A colocou no chão a enrolando na toalha secando seu lindo corpo, e Emily sorriu fazendo o mesmo distribuindo beijos no pescoço dele bem devagarzinho.
– Você está me excitando – ele sussurrou e ela riu.
– Desculpa, não é mesmo proposital – ela disse sarcástica colocando seu roupão saindo do banheiro.
– Ah meu deus – ele foi rápido atrás dela pressionando seu corpo na parede daquele enorme quarto – você realmente não é mais a garotinha inocente que tinha vergonha de transar de antes.
– É, estou mais velha – ela disse e Charlie sorriu.
– E agora você fica me provocando com essa carinha de safada, e sabe que eu sou louco pelo seu corpo e usa isso contra mim também...
– Como se você não amasse me provocar, guarda Martin – ela disse.
– Eu não te provoco.
– Ah não? Só fica dormindo de cueca, andando pelo quarto seminu, se espreguiçando mostrando esse corpinho ai... – ela passou a mão no peito dele.

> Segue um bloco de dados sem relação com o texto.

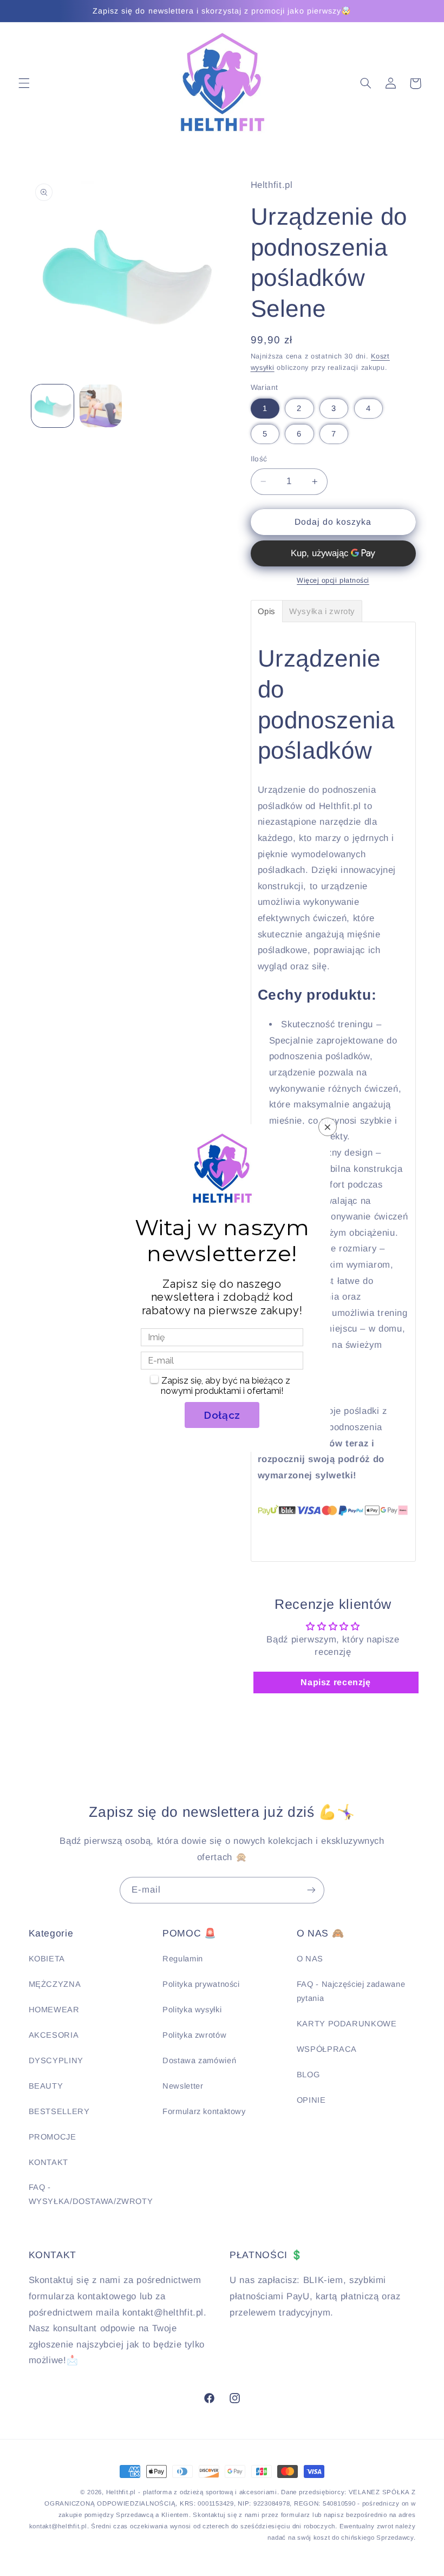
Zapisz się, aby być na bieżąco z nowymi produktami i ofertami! (225, 1386)
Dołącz (222, 1415)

– Mas eu não faço essas coisas com a intenção de te provocar, você sim.
– Então pare de ser sexy o tempo todo!
– Impossível, eu sou uma delícia – ele riu baixinho no ouvido dela abrindo o cordão do roupão dela abaixando os ombros – e você nem se fale.
Deixou o roupão dela cair por seu corpo admirando cada pedaço de pele revelado.

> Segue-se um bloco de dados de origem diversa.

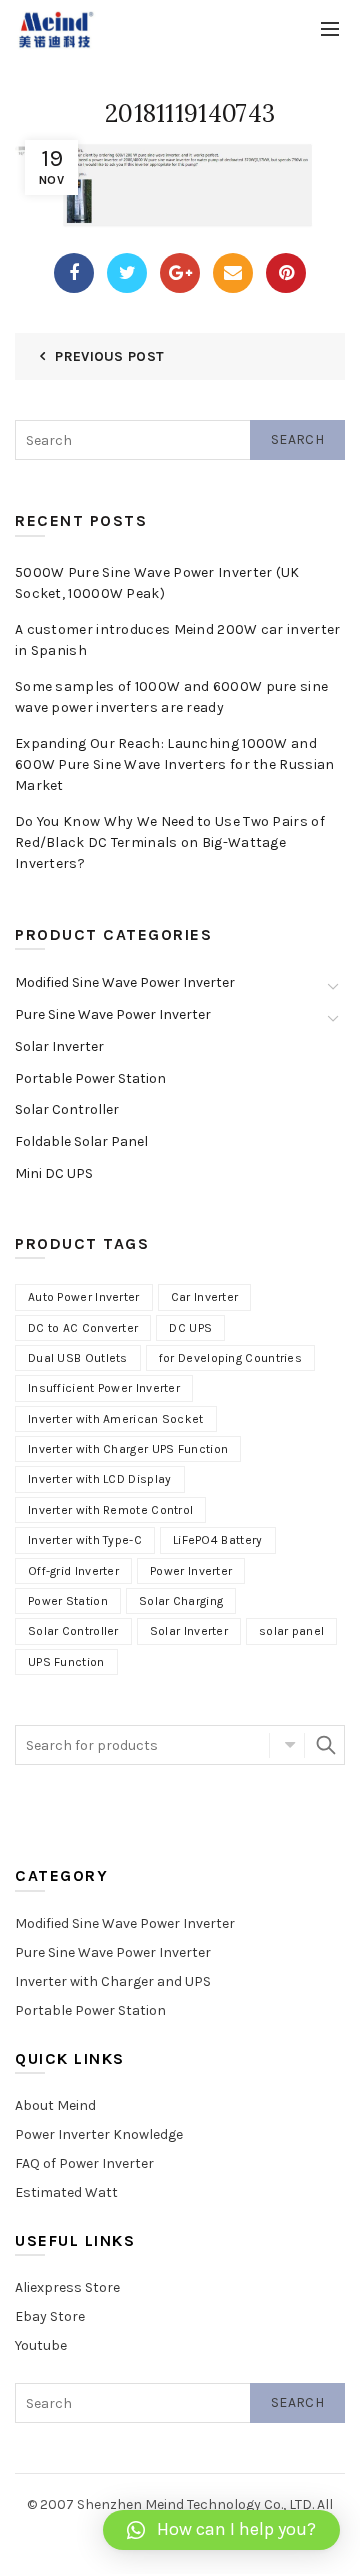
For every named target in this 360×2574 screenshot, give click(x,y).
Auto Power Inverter (84, 1297)
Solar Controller (67, 1109)
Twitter (127, 273)
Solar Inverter (59, 1046)
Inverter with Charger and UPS (113, 1981)
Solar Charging (181, 1601)
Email (233, 273)
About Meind (55, 2105)
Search (297, 439)
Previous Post (109, 356)
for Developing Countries (230, 1358)
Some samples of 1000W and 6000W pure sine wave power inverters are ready (171, 697)
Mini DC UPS (54, 1173)
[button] (221, 2530)
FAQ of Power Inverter (84, 2163)
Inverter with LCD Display (100, 1479)
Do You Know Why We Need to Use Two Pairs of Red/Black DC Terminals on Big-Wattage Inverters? (170, 842)
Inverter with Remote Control (110, 1510)
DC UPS (190, 1328)
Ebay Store (50, 2316)
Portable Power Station (90, 1078)
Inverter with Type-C (85, 1540)
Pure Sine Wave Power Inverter (113, 1014)
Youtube (41, 2345)
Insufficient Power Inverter (104, 1388)
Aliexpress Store (67, 2287)
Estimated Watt (66, 2192)
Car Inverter (205, 1297)
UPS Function (66, 1662)
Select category (287, 1745)
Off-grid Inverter (73, 1571)
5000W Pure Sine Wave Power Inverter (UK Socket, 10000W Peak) (157, 583)
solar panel (291, 1631)
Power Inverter (191, 1571)
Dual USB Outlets (78, 1358)
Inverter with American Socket (116, 1419)
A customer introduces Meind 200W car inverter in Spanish (178, 640)
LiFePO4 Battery (218, 1540)
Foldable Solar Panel (81, 1141)
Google (180, 273)
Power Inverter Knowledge (99, 2134)
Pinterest (286, 273)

– Estou em desvantagem – ela desenrolou a toalha da cintura dele a deixando cair também.
– Linda – ele murmurou a pressionando com força na parede gelada.
Emily segurou a nuca dele com as duas mãos e o puxou contra seus lábios. A língua deles tinham um ritmo próprio, se entrelaçavam com calma e nessa hora Charlie já havia a pegado no colo ficando entre as pernas da menina.

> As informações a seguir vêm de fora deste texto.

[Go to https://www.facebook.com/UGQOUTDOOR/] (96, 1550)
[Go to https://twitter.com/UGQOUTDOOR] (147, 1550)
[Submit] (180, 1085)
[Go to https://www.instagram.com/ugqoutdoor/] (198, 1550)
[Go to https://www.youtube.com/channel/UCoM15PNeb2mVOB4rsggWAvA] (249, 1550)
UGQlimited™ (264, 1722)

Foi andando com ela até a cama enquanto ainda se beijavam e ao sentir a cama bater em seus joelhos se ajoelhou colocando a menina deitada na cama.
Acariciou o rosto dela com o nariz bem devagarzinho.
Era sempre assim, não importava o tempo, ou quantas vezes eles transassem, sempre seria feito com calma, devagarzinho e cheio de beijos. Eles tinham todo o tempo do mundo mesmo.
Levou um susto quando Emily girou o deixando por baixo, o olhou com os olhos repletos de desejo e desceu a cabeça beijando de seu pescoço até sua virilha. Beijou mais de uma vez a virilha do menino e segurou seu membro o masturbando. Charlie gemeu baixo e mordeu o lábio quando ela começou a lamber seu membro chupando de leve os testículos e a cabeçinha.
Quando ele estava chegando ao ápice Emily parou voltando a beijar sua boca.
Novamente as posições foram trocadas e foi a vez de Charlie fazê-la gemer lambendo sua intimidade com calma, e igual a Emily, ele não a deixou chegar ao ápice passando seus lábios para os seios dela os sugando, mordiscando e beijando.
– Charlie... por favor.
– Por favor o que, amor? – ele perguntou sorrindo de lado.
– Por favor, vai rápido...
Charlie sorriu de lado segurando seu membro se estimulando e sem avisar a penetrou devagar.
Ambos gemeram e Emily abraçou as costas dele enquanto entrava e saia devagar de dentro dela.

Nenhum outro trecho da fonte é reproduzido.